QUOTED TEXT |
────

When we talk of PNP BJTs, they are essentially the reverse of NPN transistors in structure. Instead of having two diodes alligned in the same direction, PNP transistors have them flipped around. This forms a Positive-Negative-Positive (PNP) configuration. If you look at the symbol for a PNP transistor, you will notice that there is an arrow pointing inward. This arrow indicates the location of the emitter terminal.
Now let us get into polarities. In a PNP transistor we find the polarities are reversed compared to an NPN transistor. So instead of pushing current out through the base, a PNP transistor pulls or “sinks” current into its base. It is as if they have swapped roles with the NPN version!
The main thing to rememeber here is that PNP transistors rely on holes (the absence of electrons) as their main charge carriers. In contrast, NPN transistors use electrons as their main carriers.
How do the PNP transistors work? They can be turned ON by applying a small current at the base with a negative voltage, to control a much larger current between the emitter and collector. Simply put, for a PNP transistor to switch ON, its emitter must be more positive than both the base and the collector.
As for the construction, a PNP transistor consists of two pieces of P-type semiconductor material on either side of an N-type material. It is like having two positive sides around a negative center, as shown in the following image!
PNP BJT Internal Layout Configuration
The arrow on a transistor symbol indicates how the emitter works and shows the direction of conventional current flow.
Interestingly, PNP transistors operate similarly to NPN transistors. The key difference is that the current and voltage biasing directions are completely opposite. This reversal applies across all three configurations we covered in our first tutorial: common base, common emitter, and common collector.
So although the NPN and PNP BJT versions share similar working characteristics, we need to remember that their voltage and current polarities are totally reversed.
PNP BJT Connection Circuit
When we are looking at the voltage between the Base and Emitter which we call VBE, it is actually showing up as negative at the Base and positive at the Emitter.
This is because for a PNP transistor, the Base terminal is always sitting at a negative bias compared to the Emitter.
Now if we check out the Emitter supply voltage, we see that it is positive when we compare it to the Collector (that is VCE).
So, for our PNP transistor to start doing its thing and conduct, the Emitter has to be more positive than both the Base and the Collector.

────

DATA PROVIDED |
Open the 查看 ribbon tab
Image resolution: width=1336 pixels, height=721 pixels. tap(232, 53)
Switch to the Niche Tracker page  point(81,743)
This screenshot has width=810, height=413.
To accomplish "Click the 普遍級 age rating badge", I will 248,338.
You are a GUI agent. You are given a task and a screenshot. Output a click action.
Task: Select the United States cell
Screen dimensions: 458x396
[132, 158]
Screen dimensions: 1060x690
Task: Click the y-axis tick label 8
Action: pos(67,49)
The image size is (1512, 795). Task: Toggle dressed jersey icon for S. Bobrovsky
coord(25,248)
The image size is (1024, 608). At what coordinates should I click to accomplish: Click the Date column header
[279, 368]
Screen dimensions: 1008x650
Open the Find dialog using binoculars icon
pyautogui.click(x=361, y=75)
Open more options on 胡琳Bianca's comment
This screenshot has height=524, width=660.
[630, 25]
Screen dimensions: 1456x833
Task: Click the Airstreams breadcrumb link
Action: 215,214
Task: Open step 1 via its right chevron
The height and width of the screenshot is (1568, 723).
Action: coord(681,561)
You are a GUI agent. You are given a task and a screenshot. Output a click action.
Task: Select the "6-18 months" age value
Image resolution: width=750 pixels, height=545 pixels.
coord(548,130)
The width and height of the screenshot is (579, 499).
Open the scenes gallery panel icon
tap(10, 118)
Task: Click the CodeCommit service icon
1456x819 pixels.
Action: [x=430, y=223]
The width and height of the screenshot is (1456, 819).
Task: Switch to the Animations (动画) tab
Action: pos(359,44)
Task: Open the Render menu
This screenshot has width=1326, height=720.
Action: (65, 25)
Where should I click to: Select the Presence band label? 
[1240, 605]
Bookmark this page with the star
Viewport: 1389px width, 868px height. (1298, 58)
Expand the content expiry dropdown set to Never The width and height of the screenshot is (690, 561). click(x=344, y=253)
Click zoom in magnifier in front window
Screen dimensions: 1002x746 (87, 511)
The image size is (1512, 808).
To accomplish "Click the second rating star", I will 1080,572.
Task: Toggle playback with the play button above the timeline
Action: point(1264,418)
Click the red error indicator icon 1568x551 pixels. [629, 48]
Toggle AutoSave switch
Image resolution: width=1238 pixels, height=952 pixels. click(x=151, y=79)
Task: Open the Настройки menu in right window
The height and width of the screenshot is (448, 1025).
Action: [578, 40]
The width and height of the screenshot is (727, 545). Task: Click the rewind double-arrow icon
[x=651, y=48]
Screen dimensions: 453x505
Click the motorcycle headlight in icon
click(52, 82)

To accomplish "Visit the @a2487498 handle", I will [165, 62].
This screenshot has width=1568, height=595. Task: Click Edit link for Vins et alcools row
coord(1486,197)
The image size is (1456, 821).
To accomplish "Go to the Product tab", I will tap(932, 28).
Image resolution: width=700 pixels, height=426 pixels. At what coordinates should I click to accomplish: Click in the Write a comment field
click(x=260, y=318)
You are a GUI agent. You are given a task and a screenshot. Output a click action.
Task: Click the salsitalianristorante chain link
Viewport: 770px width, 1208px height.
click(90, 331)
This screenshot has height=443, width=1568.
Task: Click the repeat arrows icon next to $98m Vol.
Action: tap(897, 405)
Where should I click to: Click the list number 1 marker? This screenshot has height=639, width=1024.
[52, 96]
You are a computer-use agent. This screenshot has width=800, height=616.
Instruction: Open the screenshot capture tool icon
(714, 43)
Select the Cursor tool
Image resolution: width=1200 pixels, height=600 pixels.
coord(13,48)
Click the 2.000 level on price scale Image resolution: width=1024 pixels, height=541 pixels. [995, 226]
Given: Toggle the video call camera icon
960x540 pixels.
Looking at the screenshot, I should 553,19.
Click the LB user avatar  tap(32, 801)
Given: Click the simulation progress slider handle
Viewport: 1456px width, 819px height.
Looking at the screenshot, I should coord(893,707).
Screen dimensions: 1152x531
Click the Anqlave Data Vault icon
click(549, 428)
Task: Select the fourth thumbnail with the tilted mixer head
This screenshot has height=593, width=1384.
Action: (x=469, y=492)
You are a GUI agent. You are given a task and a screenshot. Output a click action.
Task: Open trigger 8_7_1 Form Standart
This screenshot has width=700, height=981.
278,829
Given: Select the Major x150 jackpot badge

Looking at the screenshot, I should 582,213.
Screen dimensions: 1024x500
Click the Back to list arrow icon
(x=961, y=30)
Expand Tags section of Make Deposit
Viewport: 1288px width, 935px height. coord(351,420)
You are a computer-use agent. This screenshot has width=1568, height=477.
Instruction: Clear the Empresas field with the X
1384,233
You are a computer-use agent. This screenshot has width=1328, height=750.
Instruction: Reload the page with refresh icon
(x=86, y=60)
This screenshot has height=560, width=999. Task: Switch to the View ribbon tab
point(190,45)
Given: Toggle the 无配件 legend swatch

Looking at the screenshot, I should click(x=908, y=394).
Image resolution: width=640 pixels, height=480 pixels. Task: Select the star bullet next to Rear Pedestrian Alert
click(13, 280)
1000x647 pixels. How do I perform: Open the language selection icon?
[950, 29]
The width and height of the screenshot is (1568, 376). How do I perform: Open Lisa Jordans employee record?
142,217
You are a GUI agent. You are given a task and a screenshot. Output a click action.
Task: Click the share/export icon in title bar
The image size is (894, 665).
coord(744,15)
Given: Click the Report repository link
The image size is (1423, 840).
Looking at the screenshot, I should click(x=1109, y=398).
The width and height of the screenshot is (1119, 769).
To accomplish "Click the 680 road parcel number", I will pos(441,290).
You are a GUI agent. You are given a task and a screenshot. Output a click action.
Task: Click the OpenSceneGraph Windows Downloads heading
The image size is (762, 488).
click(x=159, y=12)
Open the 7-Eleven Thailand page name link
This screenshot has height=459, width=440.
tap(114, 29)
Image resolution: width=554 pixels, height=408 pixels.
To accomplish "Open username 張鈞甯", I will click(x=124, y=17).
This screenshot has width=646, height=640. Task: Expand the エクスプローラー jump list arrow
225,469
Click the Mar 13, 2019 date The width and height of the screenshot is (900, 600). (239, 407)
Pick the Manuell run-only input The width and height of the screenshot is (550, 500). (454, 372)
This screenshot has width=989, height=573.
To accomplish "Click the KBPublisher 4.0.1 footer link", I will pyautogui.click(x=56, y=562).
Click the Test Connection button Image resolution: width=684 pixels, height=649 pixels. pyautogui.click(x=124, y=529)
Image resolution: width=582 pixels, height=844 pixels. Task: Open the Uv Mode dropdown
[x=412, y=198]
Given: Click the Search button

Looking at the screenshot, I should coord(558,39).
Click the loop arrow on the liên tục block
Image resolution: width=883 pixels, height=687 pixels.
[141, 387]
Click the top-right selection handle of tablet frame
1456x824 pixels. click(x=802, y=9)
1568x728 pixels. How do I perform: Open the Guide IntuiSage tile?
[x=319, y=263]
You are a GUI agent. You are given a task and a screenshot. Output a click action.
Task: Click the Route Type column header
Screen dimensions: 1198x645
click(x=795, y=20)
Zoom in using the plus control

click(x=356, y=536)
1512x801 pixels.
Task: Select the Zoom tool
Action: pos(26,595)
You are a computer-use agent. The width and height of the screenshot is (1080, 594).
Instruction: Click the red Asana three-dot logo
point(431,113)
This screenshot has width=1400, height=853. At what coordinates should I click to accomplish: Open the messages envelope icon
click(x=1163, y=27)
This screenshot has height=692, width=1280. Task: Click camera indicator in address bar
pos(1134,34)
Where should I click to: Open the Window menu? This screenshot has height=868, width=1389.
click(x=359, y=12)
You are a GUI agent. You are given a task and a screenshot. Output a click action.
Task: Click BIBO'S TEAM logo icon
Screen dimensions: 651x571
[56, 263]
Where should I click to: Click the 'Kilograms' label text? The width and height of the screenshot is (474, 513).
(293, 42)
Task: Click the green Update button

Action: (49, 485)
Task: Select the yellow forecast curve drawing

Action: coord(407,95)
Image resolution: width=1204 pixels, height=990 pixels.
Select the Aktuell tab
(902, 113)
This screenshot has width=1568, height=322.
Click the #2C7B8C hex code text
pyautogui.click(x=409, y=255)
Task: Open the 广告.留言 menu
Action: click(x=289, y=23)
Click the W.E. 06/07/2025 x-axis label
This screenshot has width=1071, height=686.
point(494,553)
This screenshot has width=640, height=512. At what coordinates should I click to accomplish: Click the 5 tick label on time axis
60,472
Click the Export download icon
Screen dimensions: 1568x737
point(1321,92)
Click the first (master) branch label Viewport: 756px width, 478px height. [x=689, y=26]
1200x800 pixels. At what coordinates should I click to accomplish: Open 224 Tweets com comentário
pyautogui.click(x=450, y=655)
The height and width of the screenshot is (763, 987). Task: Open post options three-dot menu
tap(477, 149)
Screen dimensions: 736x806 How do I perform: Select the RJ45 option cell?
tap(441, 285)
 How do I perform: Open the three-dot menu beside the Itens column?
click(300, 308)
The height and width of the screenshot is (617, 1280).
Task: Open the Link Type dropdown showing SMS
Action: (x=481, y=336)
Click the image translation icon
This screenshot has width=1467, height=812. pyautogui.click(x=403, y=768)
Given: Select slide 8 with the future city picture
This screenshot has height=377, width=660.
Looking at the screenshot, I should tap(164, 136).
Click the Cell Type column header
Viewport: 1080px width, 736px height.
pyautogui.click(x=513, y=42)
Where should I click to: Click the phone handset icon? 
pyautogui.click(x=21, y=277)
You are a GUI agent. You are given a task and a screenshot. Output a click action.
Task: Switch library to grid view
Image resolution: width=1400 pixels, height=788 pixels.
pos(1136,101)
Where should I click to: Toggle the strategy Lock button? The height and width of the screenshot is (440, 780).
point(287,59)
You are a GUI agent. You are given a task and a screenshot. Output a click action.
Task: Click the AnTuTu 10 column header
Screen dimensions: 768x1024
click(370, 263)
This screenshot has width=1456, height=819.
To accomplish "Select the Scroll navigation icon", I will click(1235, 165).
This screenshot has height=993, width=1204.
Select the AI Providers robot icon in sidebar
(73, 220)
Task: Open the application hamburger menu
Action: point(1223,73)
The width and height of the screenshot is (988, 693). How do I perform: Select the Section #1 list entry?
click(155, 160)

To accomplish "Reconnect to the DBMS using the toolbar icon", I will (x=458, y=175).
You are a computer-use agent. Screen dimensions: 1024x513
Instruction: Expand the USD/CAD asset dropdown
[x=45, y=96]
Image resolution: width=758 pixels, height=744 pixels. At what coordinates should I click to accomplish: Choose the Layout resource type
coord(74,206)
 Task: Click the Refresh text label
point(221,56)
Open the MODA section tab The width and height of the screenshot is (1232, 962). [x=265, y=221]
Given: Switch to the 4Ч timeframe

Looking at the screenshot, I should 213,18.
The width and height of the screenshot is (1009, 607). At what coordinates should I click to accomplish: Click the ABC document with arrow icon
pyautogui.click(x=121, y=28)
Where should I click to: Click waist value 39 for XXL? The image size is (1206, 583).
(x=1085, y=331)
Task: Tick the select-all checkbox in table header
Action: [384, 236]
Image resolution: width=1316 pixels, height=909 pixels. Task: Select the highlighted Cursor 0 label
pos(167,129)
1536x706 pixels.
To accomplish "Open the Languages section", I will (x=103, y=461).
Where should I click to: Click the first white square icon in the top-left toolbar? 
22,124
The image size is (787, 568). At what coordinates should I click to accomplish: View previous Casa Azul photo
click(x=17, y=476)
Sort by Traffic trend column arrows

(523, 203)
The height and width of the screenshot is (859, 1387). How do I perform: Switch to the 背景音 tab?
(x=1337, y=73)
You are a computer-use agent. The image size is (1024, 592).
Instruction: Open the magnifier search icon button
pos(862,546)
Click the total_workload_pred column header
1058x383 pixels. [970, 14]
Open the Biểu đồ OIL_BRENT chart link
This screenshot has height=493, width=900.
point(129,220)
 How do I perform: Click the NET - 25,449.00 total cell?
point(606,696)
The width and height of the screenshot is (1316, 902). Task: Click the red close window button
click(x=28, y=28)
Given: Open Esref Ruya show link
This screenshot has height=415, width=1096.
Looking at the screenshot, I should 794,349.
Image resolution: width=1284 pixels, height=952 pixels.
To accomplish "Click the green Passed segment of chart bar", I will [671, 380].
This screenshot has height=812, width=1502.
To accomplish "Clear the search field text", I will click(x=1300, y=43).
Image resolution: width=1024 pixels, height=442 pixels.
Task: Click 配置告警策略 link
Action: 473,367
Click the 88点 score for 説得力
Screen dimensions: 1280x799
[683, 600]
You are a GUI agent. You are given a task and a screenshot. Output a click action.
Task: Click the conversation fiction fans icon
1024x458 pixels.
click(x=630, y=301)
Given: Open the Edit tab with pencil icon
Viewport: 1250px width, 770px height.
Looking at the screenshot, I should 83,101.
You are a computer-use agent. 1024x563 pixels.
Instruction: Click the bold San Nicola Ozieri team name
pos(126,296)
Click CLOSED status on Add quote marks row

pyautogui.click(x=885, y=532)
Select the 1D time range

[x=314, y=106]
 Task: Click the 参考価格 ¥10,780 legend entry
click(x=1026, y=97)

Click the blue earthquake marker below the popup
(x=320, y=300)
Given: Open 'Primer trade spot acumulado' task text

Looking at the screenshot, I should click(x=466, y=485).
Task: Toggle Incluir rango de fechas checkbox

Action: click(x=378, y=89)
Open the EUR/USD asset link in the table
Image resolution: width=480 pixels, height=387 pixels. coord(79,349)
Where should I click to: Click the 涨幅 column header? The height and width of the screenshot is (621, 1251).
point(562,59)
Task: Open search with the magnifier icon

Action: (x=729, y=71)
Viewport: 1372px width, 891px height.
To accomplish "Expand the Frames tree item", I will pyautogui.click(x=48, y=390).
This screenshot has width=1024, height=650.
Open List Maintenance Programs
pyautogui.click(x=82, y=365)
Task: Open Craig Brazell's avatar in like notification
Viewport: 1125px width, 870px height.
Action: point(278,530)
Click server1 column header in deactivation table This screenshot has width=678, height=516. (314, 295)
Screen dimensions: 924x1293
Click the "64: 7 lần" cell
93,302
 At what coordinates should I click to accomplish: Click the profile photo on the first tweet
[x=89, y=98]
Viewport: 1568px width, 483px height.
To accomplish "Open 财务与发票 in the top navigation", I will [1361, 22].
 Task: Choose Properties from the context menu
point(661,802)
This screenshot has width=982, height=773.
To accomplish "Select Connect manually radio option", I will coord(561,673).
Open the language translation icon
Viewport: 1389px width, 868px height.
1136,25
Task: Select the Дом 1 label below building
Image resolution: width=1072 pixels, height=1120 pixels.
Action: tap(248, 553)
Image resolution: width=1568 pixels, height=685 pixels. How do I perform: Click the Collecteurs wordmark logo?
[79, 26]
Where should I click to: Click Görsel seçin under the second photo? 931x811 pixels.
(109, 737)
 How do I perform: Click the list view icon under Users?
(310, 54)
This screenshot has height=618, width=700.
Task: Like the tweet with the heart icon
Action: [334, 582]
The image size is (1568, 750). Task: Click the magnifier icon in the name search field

────

SET PROBLEM A |
Answer these from the PNP transistor text:
(i) What does the inward-pointing arrow on the PNP symbol show the location of?
(ii) What are the main charge carriers in a PNP transistor?
(iii) Which three configurations does the reversal of biasing directions apply to?
SET PROBLEM B |
Quote the PNP transistor text from "As for the construction, a" up to and including "conventional current flow.".

EXERCISE SOLUTION A |
(i) The emitter terminal.
(ii) Holes (the absence of electrons).
(iii) Common base, common emitter, and common collector.

EXERCISE SOLUTION B |
As for the construction, a PNP transistor consists of two pieces of P-type semiconductor material on either side of an N-type material. It is like having two positive sides around a negative center, as shown in the following image!
PNP BJT Internal Layout Configuration
The arrow on a transistor symbol indicates how the emitter works and shows the direction of conventional current flow.